═══ Extracted entries ═══

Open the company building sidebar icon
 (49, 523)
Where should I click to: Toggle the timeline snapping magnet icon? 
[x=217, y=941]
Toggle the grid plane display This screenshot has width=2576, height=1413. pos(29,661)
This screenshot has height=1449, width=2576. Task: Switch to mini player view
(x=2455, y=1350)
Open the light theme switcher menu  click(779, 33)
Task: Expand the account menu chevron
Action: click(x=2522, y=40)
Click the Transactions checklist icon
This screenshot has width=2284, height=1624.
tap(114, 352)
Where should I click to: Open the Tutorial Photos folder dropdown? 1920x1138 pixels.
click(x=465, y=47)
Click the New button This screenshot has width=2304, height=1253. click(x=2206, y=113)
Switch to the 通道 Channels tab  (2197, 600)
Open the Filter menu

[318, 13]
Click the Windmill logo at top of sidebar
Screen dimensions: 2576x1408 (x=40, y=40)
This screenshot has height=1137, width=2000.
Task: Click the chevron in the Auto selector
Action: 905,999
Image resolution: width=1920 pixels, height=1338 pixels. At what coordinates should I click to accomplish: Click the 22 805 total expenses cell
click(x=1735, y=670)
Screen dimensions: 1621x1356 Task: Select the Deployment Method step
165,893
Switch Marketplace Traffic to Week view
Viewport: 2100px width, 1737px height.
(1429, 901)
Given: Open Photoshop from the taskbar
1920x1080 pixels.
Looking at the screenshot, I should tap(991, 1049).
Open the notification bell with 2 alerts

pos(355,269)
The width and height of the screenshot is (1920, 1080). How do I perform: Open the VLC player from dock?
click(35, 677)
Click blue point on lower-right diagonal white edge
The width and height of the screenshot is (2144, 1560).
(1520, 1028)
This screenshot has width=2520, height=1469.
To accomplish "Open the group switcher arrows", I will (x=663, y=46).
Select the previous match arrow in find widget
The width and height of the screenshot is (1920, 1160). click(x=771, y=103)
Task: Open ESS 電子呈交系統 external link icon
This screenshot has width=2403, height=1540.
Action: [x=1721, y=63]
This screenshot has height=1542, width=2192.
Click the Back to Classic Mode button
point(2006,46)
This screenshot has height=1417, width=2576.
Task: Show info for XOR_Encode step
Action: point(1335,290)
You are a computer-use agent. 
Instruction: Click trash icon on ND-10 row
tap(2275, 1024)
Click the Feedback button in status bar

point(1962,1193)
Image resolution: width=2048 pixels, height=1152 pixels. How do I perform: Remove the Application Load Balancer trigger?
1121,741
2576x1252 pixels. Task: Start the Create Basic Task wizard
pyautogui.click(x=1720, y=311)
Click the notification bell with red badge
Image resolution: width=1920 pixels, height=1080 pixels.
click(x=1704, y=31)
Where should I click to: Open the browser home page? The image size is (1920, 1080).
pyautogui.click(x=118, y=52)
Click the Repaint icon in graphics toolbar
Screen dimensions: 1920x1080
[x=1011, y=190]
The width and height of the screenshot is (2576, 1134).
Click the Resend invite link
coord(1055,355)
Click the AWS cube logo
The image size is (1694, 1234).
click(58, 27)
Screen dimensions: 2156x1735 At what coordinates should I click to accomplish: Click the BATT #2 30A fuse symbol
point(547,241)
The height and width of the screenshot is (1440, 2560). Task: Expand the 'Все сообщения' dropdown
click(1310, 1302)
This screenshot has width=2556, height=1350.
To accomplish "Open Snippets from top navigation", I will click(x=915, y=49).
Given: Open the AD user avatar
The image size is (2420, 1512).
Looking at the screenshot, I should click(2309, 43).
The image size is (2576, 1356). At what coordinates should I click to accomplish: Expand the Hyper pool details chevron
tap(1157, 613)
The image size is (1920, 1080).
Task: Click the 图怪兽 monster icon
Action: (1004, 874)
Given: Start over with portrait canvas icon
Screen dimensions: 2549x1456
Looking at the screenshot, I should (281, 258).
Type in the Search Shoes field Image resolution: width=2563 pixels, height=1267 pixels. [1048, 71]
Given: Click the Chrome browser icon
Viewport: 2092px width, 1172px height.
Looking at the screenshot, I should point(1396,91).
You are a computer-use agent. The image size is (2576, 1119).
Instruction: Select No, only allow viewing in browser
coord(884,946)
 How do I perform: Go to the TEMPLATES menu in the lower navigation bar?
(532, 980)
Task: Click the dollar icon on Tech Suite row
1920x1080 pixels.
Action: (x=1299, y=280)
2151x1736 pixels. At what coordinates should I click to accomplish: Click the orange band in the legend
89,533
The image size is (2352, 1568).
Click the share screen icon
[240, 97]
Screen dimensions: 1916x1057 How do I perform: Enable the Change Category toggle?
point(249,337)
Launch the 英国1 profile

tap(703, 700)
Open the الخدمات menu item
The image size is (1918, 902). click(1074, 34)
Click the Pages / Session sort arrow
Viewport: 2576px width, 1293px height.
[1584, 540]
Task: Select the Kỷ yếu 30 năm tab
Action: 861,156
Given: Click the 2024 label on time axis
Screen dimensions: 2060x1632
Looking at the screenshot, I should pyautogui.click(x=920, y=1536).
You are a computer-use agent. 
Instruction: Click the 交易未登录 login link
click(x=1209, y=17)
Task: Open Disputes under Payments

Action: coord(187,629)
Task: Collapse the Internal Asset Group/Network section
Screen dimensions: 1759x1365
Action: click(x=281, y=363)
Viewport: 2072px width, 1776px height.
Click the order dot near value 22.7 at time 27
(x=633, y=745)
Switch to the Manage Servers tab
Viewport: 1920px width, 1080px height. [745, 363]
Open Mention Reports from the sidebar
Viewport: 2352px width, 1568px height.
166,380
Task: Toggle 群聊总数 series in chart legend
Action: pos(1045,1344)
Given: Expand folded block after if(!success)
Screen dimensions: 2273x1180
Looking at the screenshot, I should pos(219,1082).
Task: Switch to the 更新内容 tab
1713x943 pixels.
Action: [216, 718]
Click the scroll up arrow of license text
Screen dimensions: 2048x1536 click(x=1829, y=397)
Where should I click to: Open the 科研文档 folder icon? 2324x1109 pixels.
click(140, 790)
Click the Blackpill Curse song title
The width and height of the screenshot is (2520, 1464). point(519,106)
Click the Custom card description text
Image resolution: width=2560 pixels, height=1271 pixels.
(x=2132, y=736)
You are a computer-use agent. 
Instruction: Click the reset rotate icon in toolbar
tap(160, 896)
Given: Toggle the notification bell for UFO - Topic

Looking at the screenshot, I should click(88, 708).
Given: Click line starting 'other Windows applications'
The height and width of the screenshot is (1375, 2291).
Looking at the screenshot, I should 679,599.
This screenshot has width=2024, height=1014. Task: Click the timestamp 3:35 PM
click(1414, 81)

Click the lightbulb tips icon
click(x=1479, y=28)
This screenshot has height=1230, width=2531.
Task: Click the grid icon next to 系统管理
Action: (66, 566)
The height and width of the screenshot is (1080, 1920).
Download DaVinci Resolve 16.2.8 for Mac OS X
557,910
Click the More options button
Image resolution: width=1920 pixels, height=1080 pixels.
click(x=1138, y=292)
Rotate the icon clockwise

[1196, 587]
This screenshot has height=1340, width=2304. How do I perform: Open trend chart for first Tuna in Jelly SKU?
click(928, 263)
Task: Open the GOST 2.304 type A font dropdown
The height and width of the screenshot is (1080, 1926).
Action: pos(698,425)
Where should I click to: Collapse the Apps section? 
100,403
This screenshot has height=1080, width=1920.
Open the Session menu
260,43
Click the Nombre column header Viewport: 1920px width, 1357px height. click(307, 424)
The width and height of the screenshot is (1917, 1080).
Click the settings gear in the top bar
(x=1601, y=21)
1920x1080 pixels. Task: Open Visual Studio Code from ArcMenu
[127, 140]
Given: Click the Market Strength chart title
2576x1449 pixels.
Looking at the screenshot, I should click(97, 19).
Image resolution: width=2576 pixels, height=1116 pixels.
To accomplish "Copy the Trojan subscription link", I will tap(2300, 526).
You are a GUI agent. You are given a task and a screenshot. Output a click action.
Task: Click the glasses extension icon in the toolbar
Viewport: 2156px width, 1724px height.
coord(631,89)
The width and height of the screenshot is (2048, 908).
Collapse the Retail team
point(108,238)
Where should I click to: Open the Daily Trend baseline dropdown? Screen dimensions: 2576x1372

═══

- [Problem statement]
Retype the first line of the entries and every line after it, please, through the line that contains "Toggle the grid". Add nothing.

- [Your response]
Open the company building sidebar icon
 (49, 523)
Where should I click to: Toggle the timeline snapping magnet icon? 
[x=217, y=941]
Toggle the grid plane display This screenshot has width=2576, height=1413. pos(29,661)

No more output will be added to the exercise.